Ella lo miró con estupor:
—¿El mafioso americano que sale al menos un par de veces al mes en las noticias y al que nunca han conseguido meter en la cárcel?


—El mismo.


—¡Ay, Pedro, ¿qué has hecho?! —Abrió mucho los ojos y se llevó las manos a las mejillas, horrorizada.


—No te asustes baby. Verás, Mario y yo crecimos en el mismo barrio. Fuimos grandes amigos hasta que la vida nos hizo tomar caminos separados, aunque, eso sí, los dos hemos tenido mucho éxito en nuestros respectivos negocios; cada uno a su manera, claro está. —En su boca se dibujó una atractiva sonrisa, llena de picardía—. Él se ha convertido en uno de los hombres más poderosos del hampa y yo soy dueño de una petrolera. A pesar de nuestras distintas visiones de la vida, no hemos perdido del todo el contacto y, de vez en cuando, él me pide algún favor… —La expresión de espanto que asomó a los iris dorados era de tal calibre que Pedro interrumpió su explicación en el acto para aclarar—: Por supuesto, todo perfectamente legal, te lo juro, baby. Verás, creo que soy la única persona en este mundo en la que Mario confía, así que, si yo necesito algo, a él también le gusta ayudarme.


De pronto, Paula cayó en la cuenta de que apenas conocía nada del pasado de su marido; tan solo lo que él mismo le había contado de su infancia feliz, pero llena de carencias en aquel barrio marginal de Chicago y de su juventud, bastante agitada. ¿Y si, al fin y al cabo, no era un hombre tan decente como ella pensaba? ¿Y si su fortuna procedía de turbios manejos? ¿Y si…?

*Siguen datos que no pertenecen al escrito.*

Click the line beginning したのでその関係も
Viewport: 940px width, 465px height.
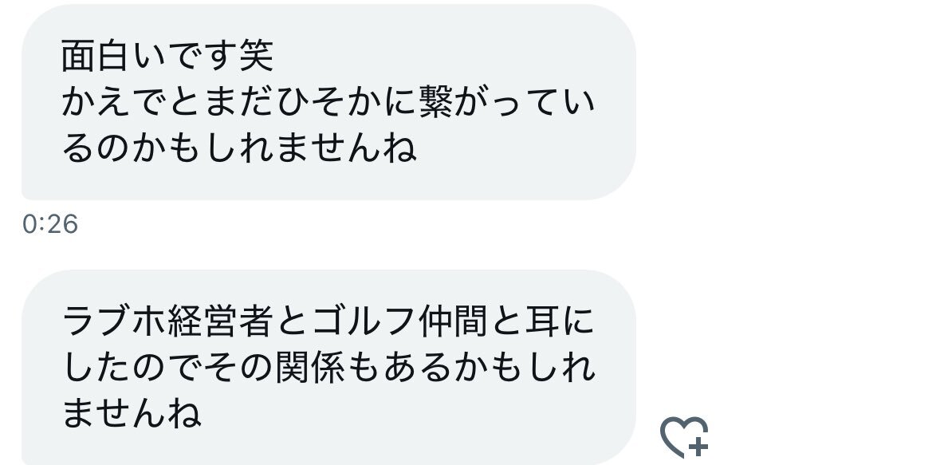(x=328, y=367)
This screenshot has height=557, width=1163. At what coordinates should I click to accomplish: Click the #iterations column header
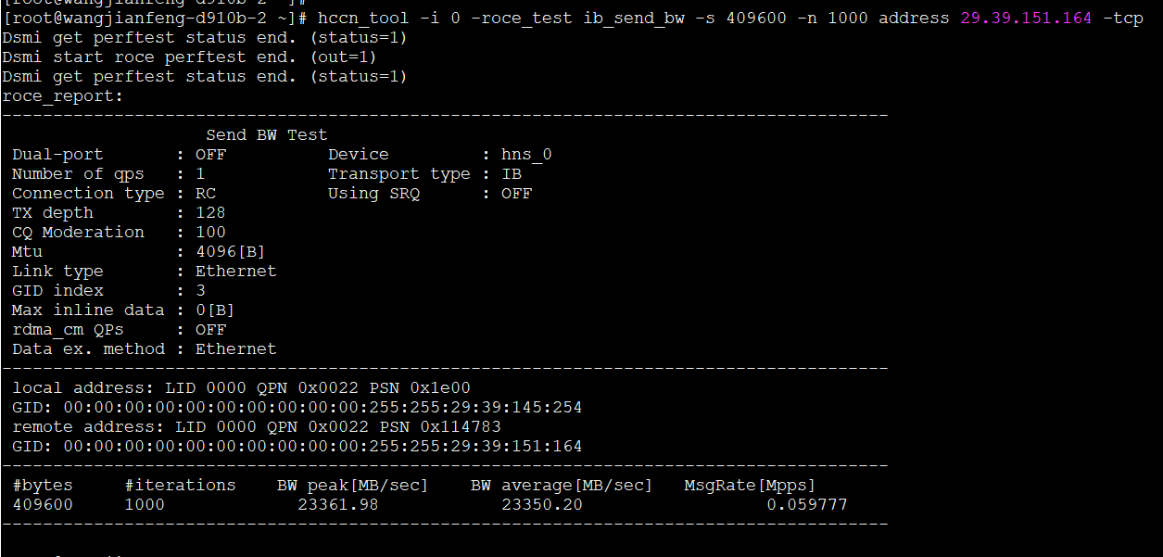(x=180, y=486)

Pedro pareció leer sus atribulados pensamientos porque lanzó una carcajada, la apretó aún más contra su costado y le dio un sonoro beso en la frente.

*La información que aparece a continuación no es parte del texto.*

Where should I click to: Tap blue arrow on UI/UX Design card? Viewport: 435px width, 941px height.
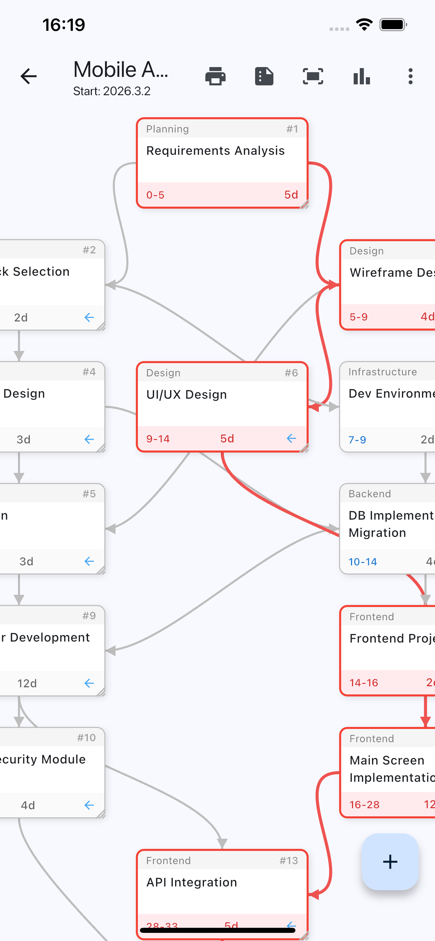coord(291,438)
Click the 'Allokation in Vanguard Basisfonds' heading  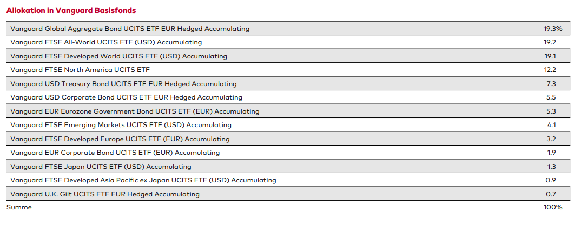pos(71,10)
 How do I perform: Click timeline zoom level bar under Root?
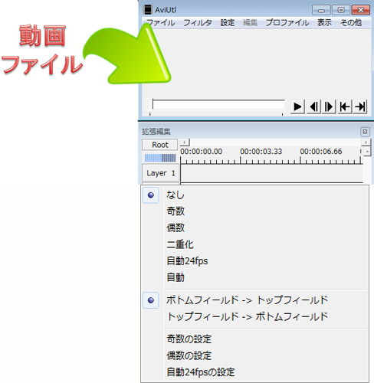(160, 158)
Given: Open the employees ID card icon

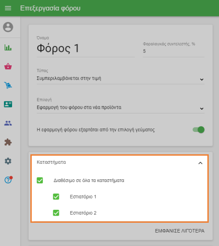Looking at the screenshot, I should point(8,104).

—Tienes que creerme, Paula. Jamás me he aprovechado de mi amistad con Mario para conseguir ni un solo contrato. Yo siempre he luchado por lo que quería sin recurrir a atajos ilegales; puedo ser implacable, pero no me gusta el juego sucio. Es cierto que el otro día le llamé para conseguir cierta información respecto a tu marqués, pero solo porque Mario Di Lucca tiene acceso directo a las fuentes que me interesan. Nada más.


Paula buceó en el interior de aquellos extraordinarios ojos azul brillante que la miraban con franqueza y se vio obligada a aceptar su palabra.


—Por supuesto que te creo, Pedro, pero eso no hace que me preocupe menos. Estoy segura de que Antonio también será capaz de sumar dos y dos, y me aterra que trate de hacerte daño.


Al ver la profunda preocupación reflejada en el adorable rostro de su mujer, Pedro esbozó una sonrisa tranquilizadora y respondió:
—No tienes nada que temer, mi amor, no permitiré que ese bastardo amenace de ningún modo a mi familia.


Al escuchar el matiz peligroso que vibraba en sus palabras, Paula se estremeció ligeramente, pero, una vez más, confió en su promesa; hacía tiempo que había descubierto que Pedro Alfonso era un hombre al que no se podía tomar a la ligera. En ese momento, llegó Sol recién bañada y con el pijama puesto y su presencia puso fin a aquella conversación.


—Dejadme un hueco —exigió y, sin dudarlo un segundo, se sentó entre medio de los dos y se recostó sobre el respaldo del sofá, satisfecha.


Una vez más, ella y Pedro cruzaron una mirada de diversión por encima de la rubia cabeza. A Paula le hubiera gustado detener el tiempo en ese momento y recrearse así en uno de aquellos raros instantes de absoluta felicidad que regala la existencia cuando menos te lo esperas.